The other effect of cooking from scratch is that you can eat really good quality food for a hell of a lot less money.  I'll post a favourite recipe each week.

This week's recipe is Raspberry and White Chocolate Muffins.  I picked this up while in the US from a Ghirardelli chocolate packet. The mix makes twelve standard size muffins and would probably make around eight Texas style muffins.

Warning: don't even think about counting the calories in these. Enjoy!

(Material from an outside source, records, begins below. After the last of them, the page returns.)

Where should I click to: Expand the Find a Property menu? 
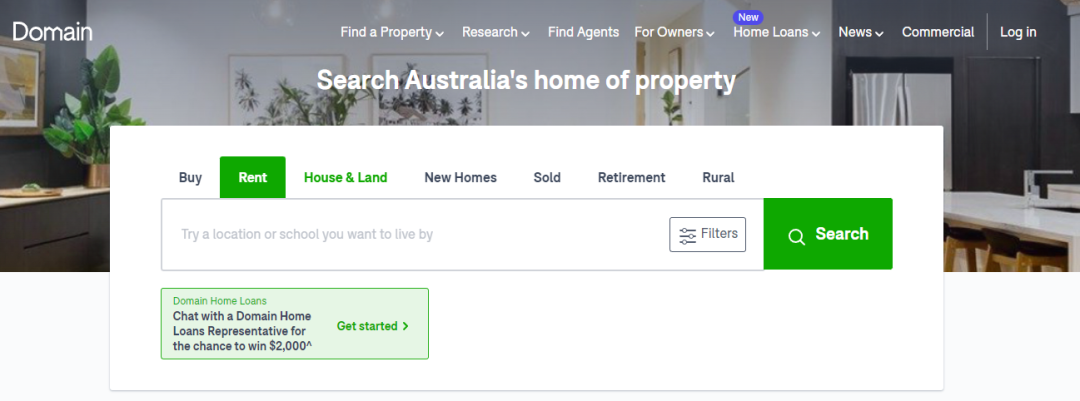(392, 32)
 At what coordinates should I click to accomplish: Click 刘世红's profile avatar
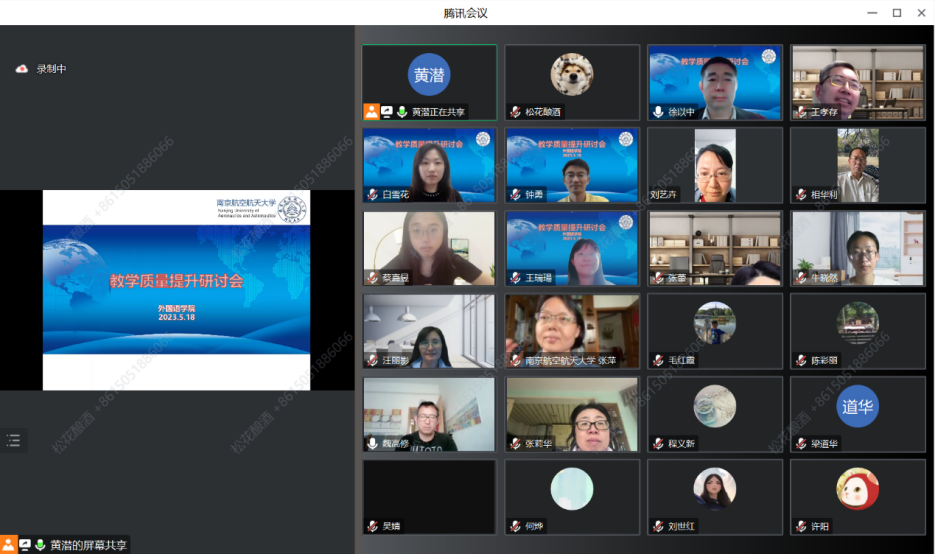coord(714,489)
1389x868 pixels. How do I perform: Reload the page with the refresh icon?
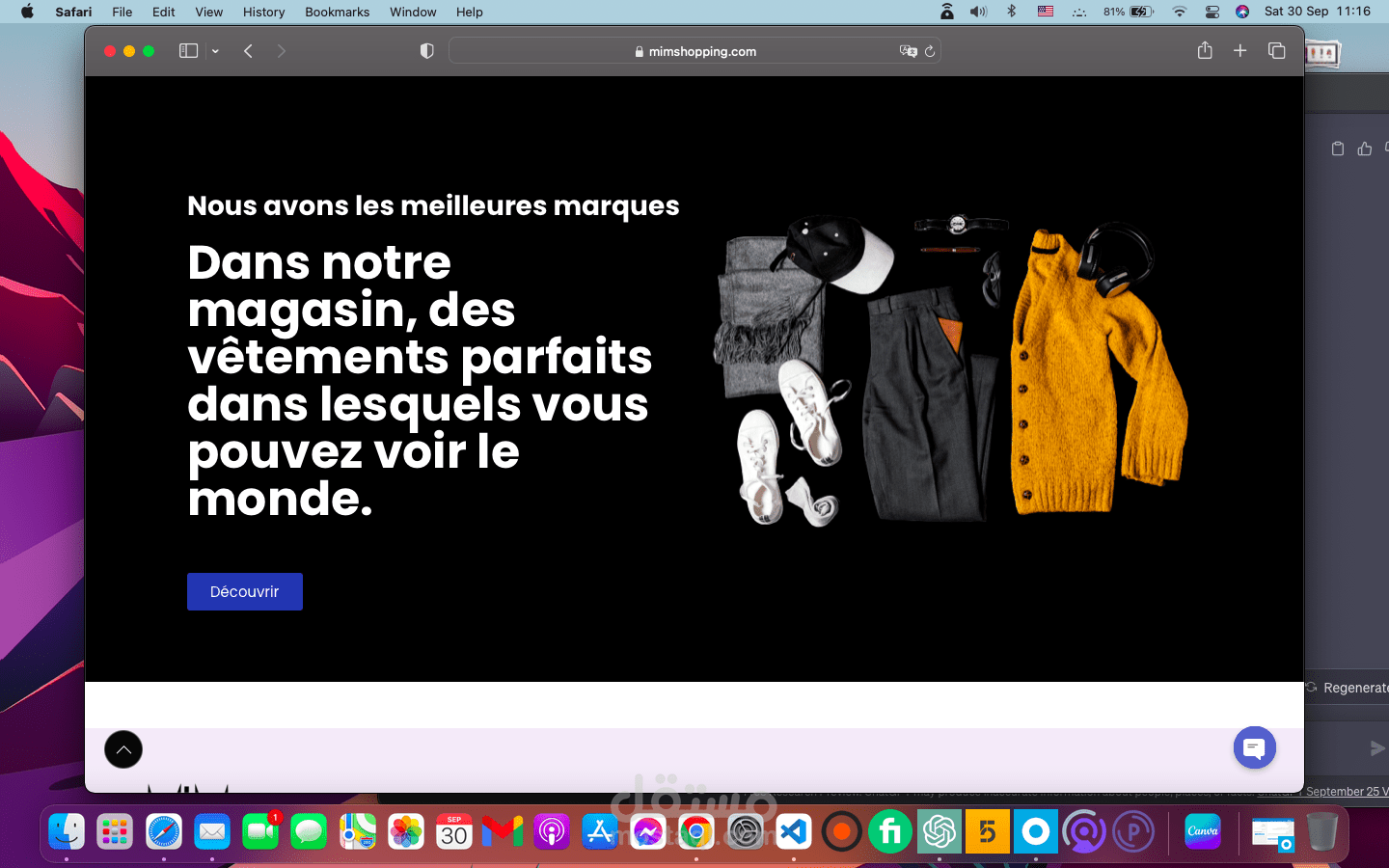930,51
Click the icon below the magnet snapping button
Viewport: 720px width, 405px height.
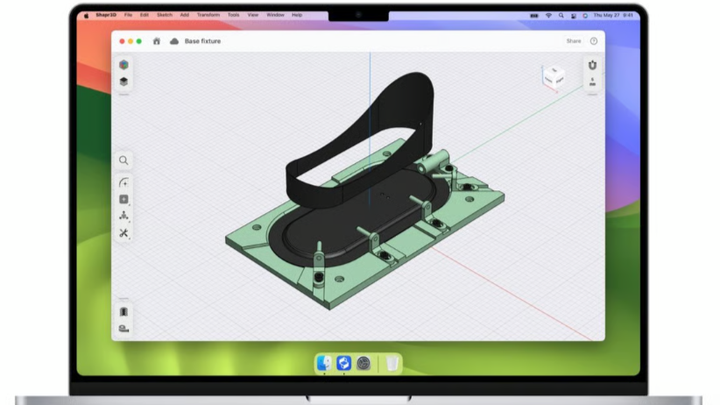[x=592, y=81]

Raspberry and White Chocolate Muffins




100g butter, softened
1/2 cup sugar
1 egg
1 cup milk ( I use milk powder and water)
1 teaspoon vanilla extract
1 tablespoon baking powder
2 cups flour
225g of chopped white chocolate
1/2 cup fresh or frozen raspberries

Method:
  1. Preheat oven to 180 C
  2. Grease muffin cups or line with papers.  I use silicone and don't need to grease or use papers.
  3. Cream the butter and sugar until smooth
  4. Add egg, milk and vanilla. Mix until well blended.
  5. Combine the baking powder and flour.  Add to mix along with chocolate. If you don't have white chocolate you can also use milk or dark but won't be as nice.  I've even used leftover Easter eggs.
  6. Mix until just combined.
  7. Gently fold in your raspberries.
  8. Divide between muffin cups.
  9. Cook for twenty minutes (may need slightly longer if your oven isn't fan forced)
  10. Cool in tin for ten minutes before turning out.  This is very important - the muffins will disintegrate if you take them out of the tin too soon.
  11. Dust with icing sugar.
  12. Equally yummy served warm or cold.
  13. Can be served warm as a dessert with ice cream.